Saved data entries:

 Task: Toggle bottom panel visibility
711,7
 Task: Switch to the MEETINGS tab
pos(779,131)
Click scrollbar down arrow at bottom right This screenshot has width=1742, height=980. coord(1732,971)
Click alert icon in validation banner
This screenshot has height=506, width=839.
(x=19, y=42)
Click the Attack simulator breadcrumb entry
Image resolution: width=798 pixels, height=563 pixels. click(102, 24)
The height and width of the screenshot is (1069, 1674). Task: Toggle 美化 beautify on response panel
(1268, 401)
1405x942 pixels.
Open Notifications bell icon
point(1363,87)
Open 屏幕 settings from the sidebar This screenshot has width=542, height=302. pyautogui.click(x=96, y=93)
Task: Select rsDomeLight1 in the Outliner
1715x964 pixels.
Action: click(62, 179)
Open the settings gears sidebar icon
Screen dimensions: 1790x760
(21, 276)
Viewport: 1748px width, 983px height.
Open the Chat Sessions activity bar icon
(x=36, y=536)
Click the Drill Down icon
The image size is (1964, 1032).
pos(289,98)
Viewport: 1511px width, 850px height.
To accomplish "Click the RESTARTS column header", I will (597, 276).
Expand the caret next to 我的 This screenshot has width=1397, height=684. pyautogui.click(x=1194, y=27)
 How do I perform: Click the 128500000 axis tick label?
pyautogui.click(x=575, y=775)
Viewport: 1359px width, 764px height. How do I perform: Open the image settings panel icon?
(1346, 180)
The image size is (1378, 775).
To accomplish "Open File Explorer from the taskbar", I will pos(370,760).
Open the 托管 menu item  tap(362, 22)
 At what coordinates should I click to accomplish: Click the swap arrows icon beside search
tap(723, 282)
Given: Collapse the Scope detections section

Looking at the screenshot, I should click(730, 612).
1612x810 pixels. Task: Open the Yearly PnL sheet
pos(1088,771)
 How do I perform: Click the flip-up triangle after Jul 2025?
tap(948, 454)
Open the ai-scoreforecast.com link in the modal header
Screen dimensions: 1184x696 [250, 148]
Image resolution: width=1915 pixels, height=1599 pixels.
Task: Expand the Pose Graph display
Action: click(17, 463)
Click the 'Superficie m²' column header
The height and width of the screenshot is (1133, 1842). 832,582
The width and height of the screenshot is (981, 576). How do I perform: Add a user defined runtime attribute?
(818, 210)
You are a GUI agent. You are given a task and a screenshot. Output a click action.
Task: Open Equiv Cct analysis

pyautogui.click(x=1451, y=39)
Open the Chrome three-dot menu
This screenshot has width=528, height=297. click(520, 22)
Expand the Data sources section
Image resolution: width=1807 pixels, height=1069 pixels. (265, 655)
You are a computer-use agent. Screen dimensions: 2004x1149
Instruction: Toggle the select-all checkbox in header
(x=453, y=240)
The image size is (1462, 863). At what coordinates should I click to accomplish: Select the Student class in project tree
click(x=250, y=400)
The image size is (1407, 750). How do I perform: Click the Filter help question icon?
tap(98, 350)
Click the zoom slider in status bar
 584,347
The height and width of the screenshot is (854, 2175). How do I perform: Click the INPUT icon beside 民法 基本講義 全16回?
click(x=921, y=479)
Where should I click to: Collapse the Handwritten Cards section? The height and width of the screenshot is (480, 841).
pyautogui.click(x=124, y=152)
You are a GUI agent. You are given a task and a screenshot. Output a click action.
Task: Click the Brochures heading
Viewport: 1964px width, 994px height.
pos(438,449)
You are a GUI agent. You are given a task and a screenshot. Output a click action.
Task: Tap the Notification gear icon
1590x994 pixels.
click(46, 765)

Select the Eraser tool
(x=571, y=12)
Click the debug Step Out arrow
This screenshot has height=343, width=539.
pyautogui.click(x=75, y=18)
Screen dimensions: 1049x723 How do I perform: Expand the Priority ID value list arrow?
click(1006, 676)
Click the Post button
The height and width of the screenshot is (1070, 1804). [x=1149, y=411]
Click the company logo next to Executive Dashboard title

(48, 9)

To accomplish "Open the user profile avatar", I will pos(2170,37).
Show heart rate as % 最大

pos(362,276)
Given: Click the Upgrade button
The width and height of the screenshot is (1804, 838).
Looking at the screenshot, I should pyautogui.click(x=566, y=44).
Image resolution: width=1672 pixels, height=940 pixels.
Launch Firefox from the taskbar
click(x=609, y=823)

What to do: Among the records above, only the lines between the line holding "Expand the caret" and the line holding "You are a computer-use", inclusive, are to be output, exactly as written.

Task response:
Expand the caret next to 我的 This screenshot has width=1397, height=684. pyautogui.click(x=1194, y=27)
 How do I perform: Click the 128500000 axis tick label?
pyautogui.click(x=575, y=775)
Viewport: 1359px width, 764px height. How do I perform: Open the image settings panel icon?
(1346, 180)
The image size is (1378, 775).
To accomplish "Open File Explorer from the taskbar", I will pos(370,760).
Open the 托管 menu item  tap(362, 22)
 At what coordinates should I click to accomplish: Click the swap arrows icon beside search
tap(723, 282)
Given: Collapse the Scope detections section

Looking at the screenshot, I should click(730, 612).
1612x810 pixels. Task: Open the Yearly PnL sheet
pos(1088,771)
 How do I perform: Click the flip-up triangle after Jul 2025?
tap(948, 454)
Open the ai-scoreforecast.com link in the modal header
Screen dimensions: 1184x696 [250, 148]
Image resolution: width=1915 pixels, height=1599 pixels.
Task: Expand the Pose Graph display
Action: click(17, 463)
Click the 'Superficie m²' column header
The height and width of the screenshot is (1133, 1842). 832,582
The width and height of the screenshot is (981, 576). How do I perform: Add a user defined runtime attribute?
(818, 210)
You are a GUI agent. You are given a task and a screenshot. Output a click action.
Task: Open Equiv Cct analysis

pyautogui.click(x=1451, y=39)
Open the Chrome three-dot menu
This screenshot has width=528, height=297. click(520, 22)
Expand the Data sources section
Image resolution: width=1807 pixels, height=1069 pixels. (265, 655)
You are a computer-use agent. Screen dimensions: 2004x1149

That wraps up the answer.